In classical music, arioso (/it/; also aria parlante /it/) is a category of solo vocal piece, usually occurring in an opera or oratorio, falling somewhere between recitative and aria in style. Literally, arioso means airy. The term arose in the 16th century along with the aforementioned styles and monody. It is commonly confused with recitativo accompagnato.

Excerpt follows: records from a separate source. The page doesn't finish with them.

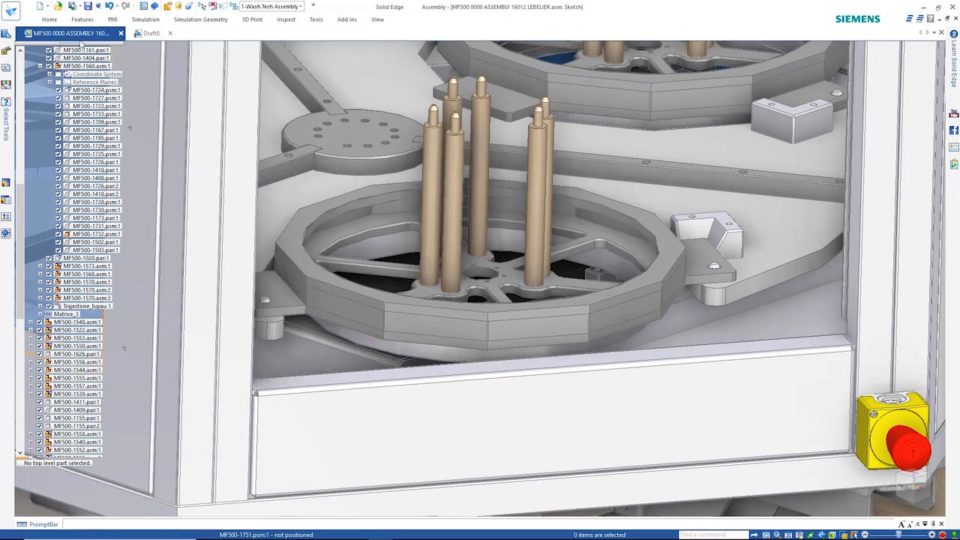Switch to the Draft3 document tab
This screenshot has width=960, height=540.
click(x=150, y=33)
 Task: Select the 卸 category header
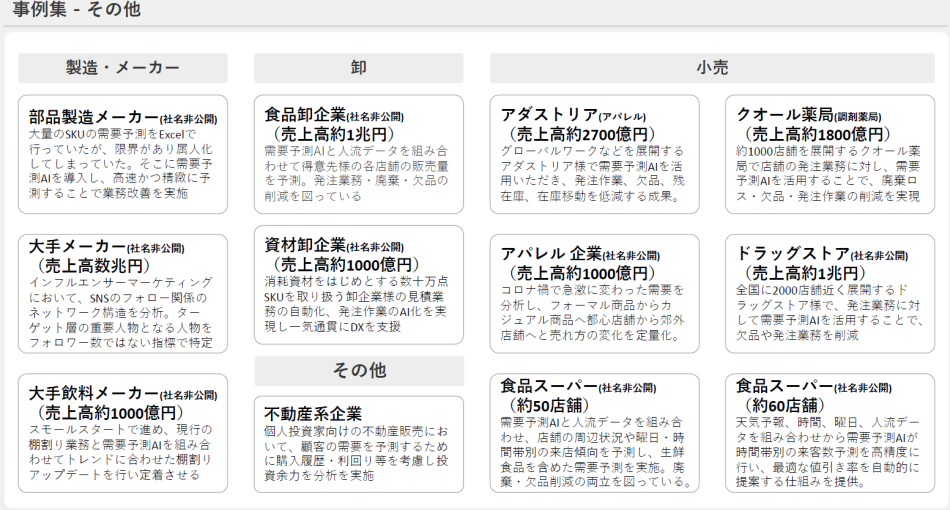click(358, 68)
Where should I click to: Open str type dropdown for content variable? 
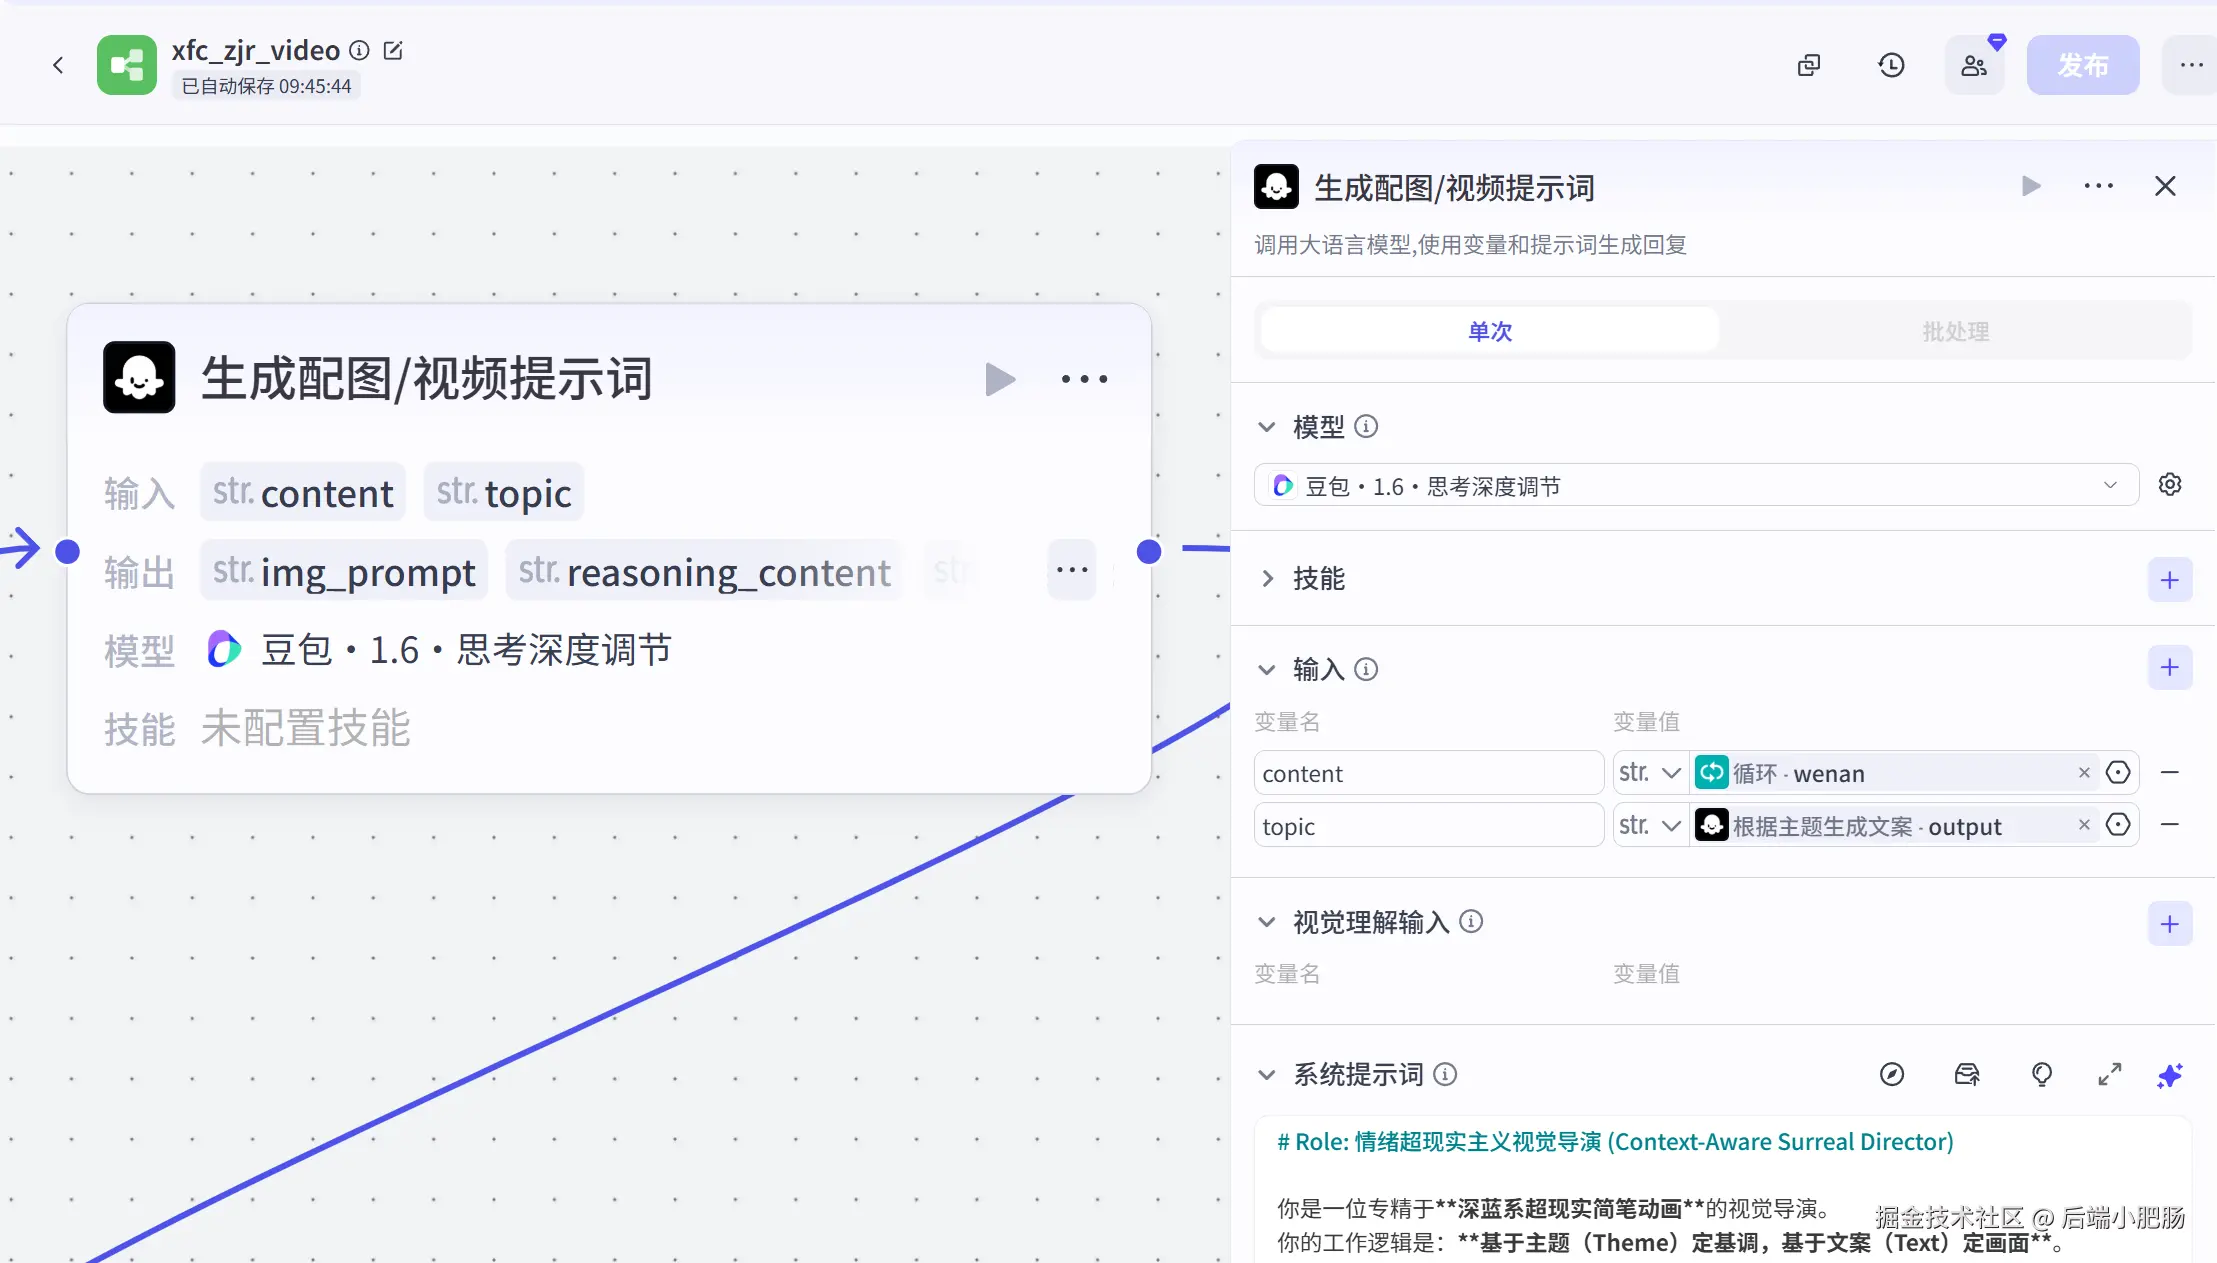coord(1650,773)
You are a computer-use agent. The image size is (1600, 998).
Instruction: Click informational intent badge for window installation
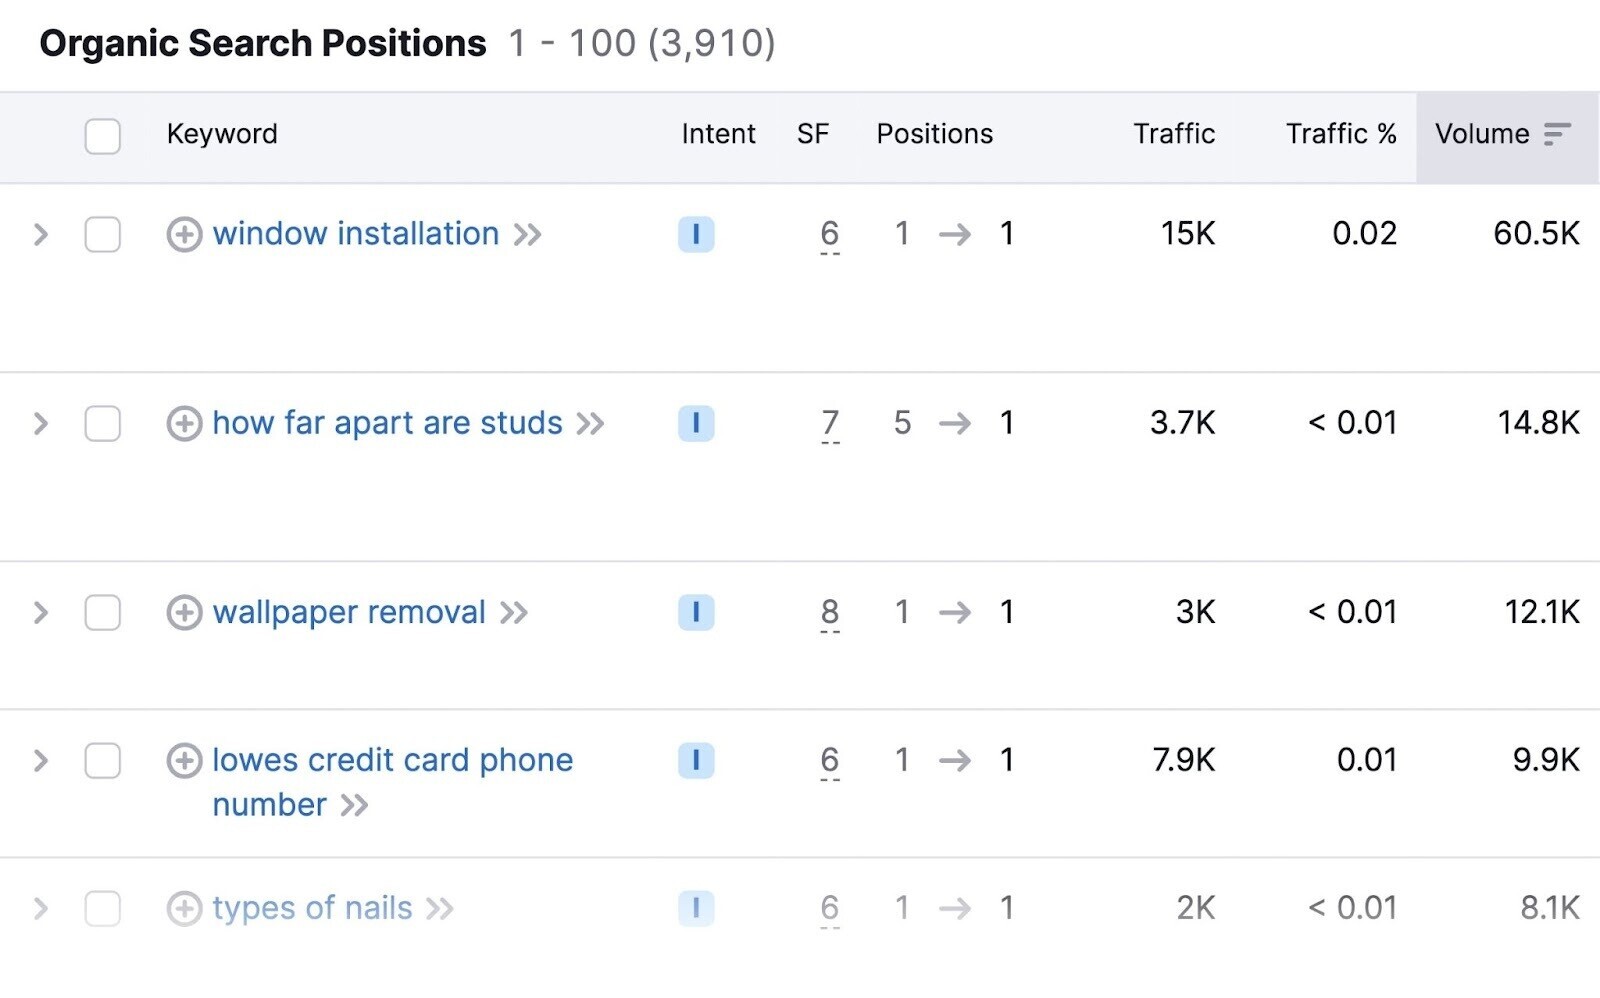(696, 235)
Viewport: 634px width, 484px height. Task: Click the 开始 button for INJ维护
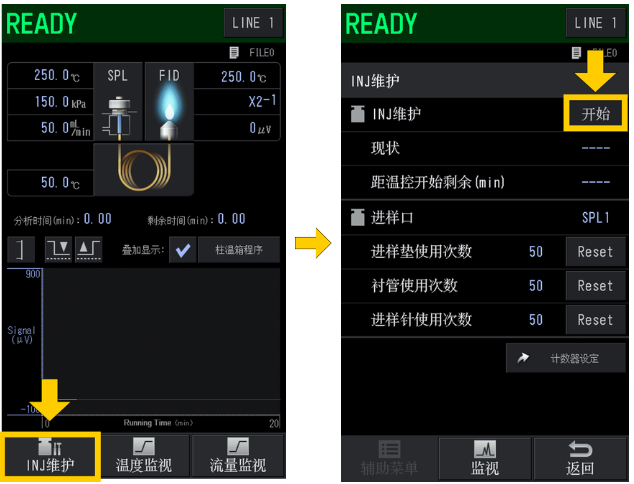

Arioso is similar to recitative due to its unrestrained structure and inflexions, close to those of speech. It differs, however, in its rhythm. Arioso is similar to aria in its melodic form, both being closer to singing than recitative; however, they differ in form, arioso generally not resorting to the process of repetition.

==Well-known examples==
At the start of the finale in the first act of Mozart's The Magic Flute, the andante of the priest (Sprecher) "Sobald dich führt der Freundschaft Hand ins Heiligtum zum ew'gen Band" is an example of arioso. "Amor ti vieta", sung by Loris at Giordano's Fedora could be a modern arioso example.

In 1927, Sir Thomas Beecham referred to Frederick Delius's Sea Drift as 'the finest example in all music of the Arioso recitativo.'

==Instrumental arioso==
Though originally a vocal form, the term arioso was extended to instrumental compositions of the same melodic character, the same way the terms aria and recitative were used in the case of the instrumental aria and instrumental recitative.

One of the most famous instrumental ariosos was composed by Johann Sebastian Bach, and serves as the sinfonia of his cantata, Ich steh mit einem Fuß im Grabe, BWV 156, as well as the middle movement of the Harpsichord Concerto, BWV 1056.